E qui vengo al secondo aspetto: la donna che perde sangue esprime molta timidezza nel toccare con mano la veste di Gesù. Forse si vergogna della sua malattia, che per la legge la rendeva impura; forse è spaventata dalla fama di Gesù, o dalla folla che la circonda tutto intorno. Con timidezza tocca la veste di Gesù, e lui se ne accorge, restando stupito ma ignaro di chi l’avesse toccato. Anche tra cristiani ancora oggi siamo un po’ titubanti nel toccare con mano le altre chiese per conoscerle, per sentire la loro storia, per capire le differenze e come la pensiamo su vari argomenti. Abbiamo quasi paura di toccare con mano gli altri cristiani diversi da noi come se ci si potesse contaminare, perdendo qualcosa della nostra identità, o essere dei strani membri della nostra chiesa perché interessarsi delle altre sarebbe come tradirla. E invece ci viene offerta l’occasione di pregare insieme, di conoscerci insieme, e soprattutto di presentarci al mondo semplicemente come “i cristiani, le cristiane” al di là delle nostre differenze teologiche e storiche. La paura e la vergogna della donna vengono vinte dallo sguardo e dalle parole di Gesù: la tua fede ti ha salvata.

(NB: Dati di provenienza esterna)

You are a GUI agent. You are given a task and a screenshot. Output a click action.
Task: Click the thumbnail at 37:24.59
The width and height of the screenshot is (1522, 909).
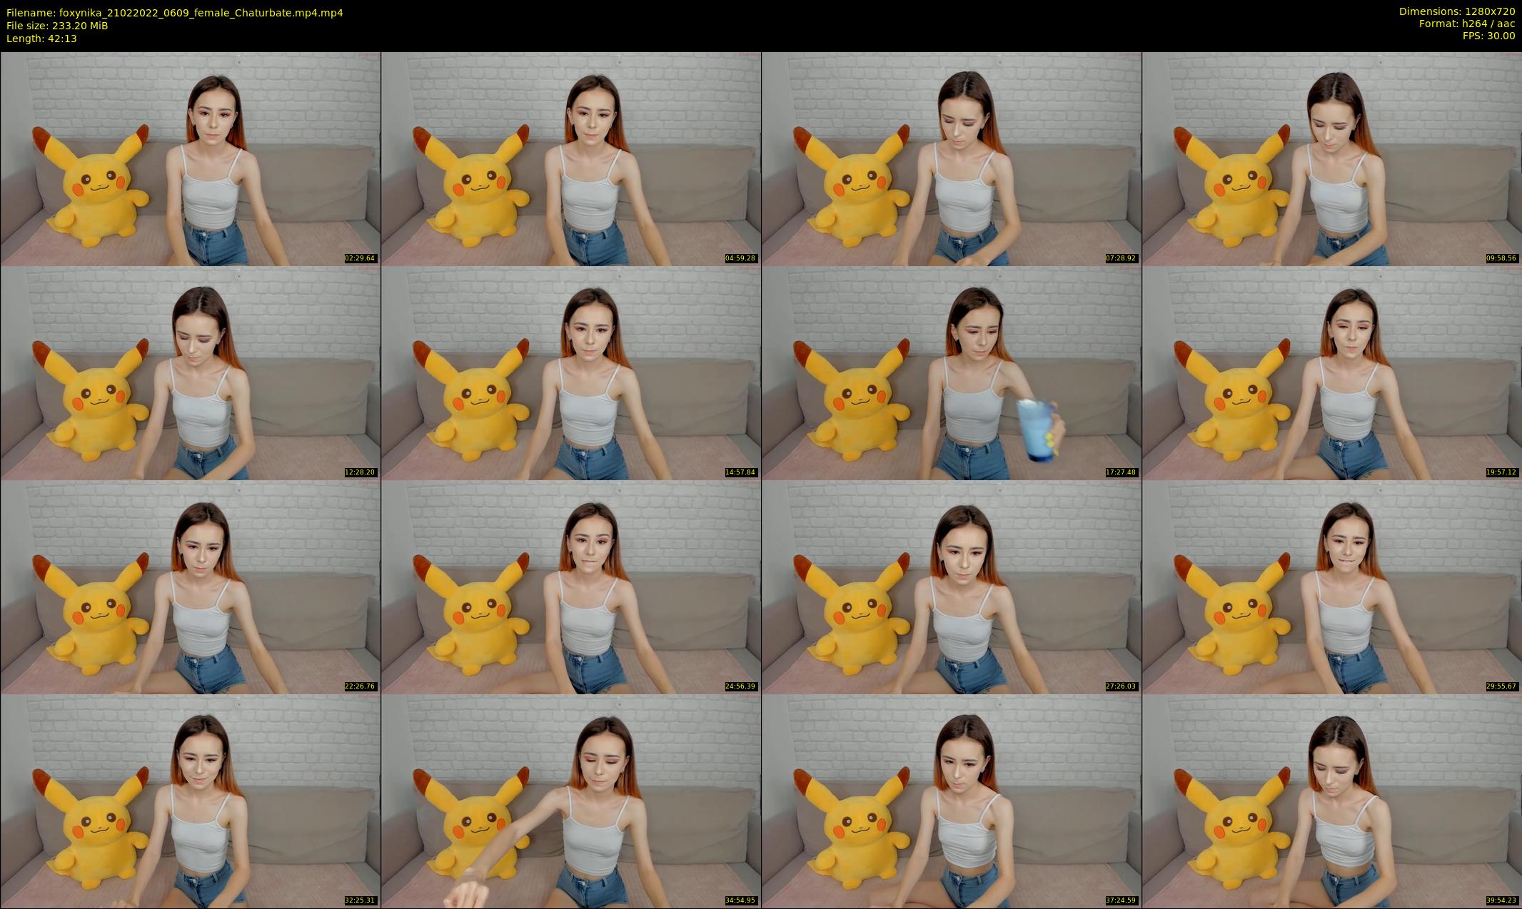(x=952, y=801)
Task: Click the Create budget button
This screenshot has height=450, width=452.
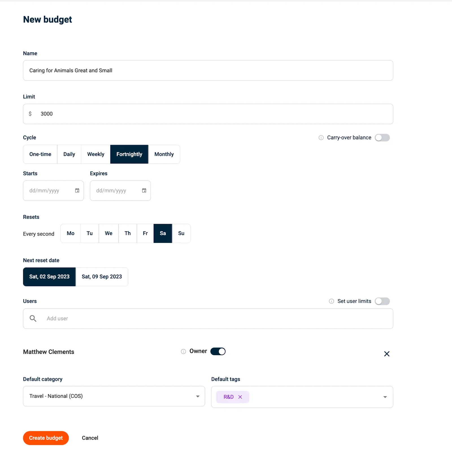Action: tap(46, 438)
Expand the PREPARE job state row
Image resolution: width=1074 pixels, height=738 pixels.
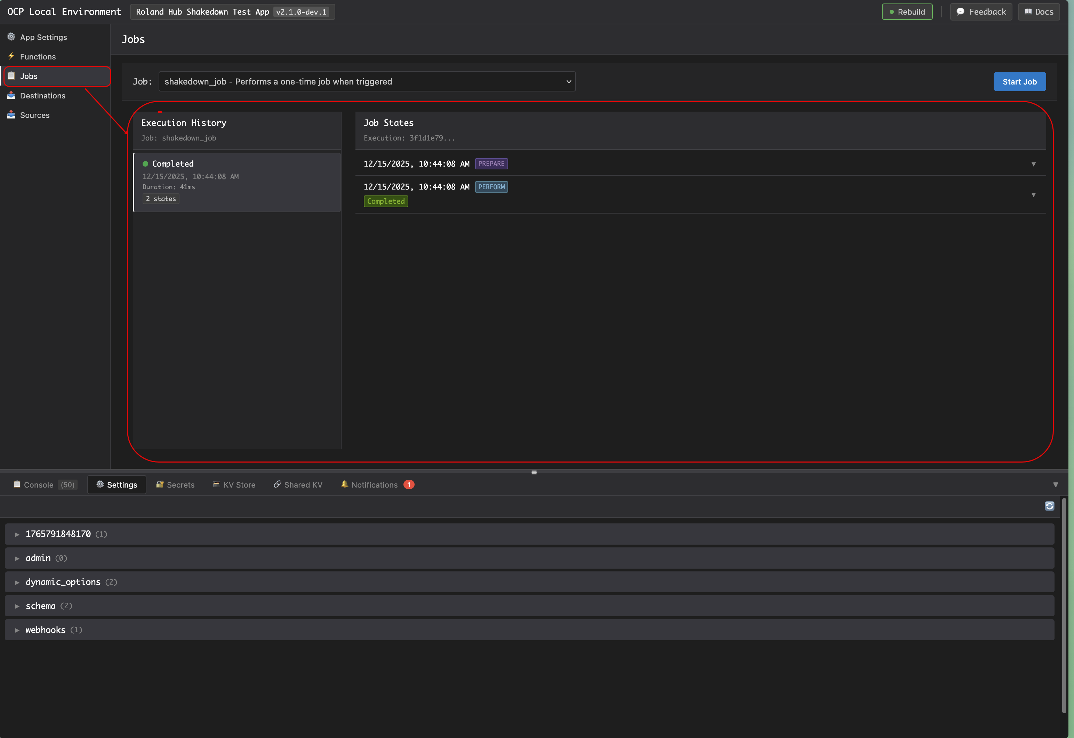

Quelle stesse parole sono rivolte a noi: è la nostra comune fede in Cristo a salvarci, e questa nostra fede ci fa riconoscere i segni della mano di Dio in favore dell’umanità di oggi. Ma quella fede potrebbe crescere ancora se anche le nostre mani si toccassero fraternamente oltre i pregiudizi e le paure, senza vergogna, senza timore di contaminarci ma anzi, stringendo le nostre mani come quando conosciamo per la prima volta qualcuno: ci presentiamo, ci raccontiamo le nostre storie, ci arricchiamo di una nuova amicizia. E insieme, diversi ma uniti, annunciamo al mondo che Cristo è il centro e il senso della nostra fede e della nostra vita. Amen.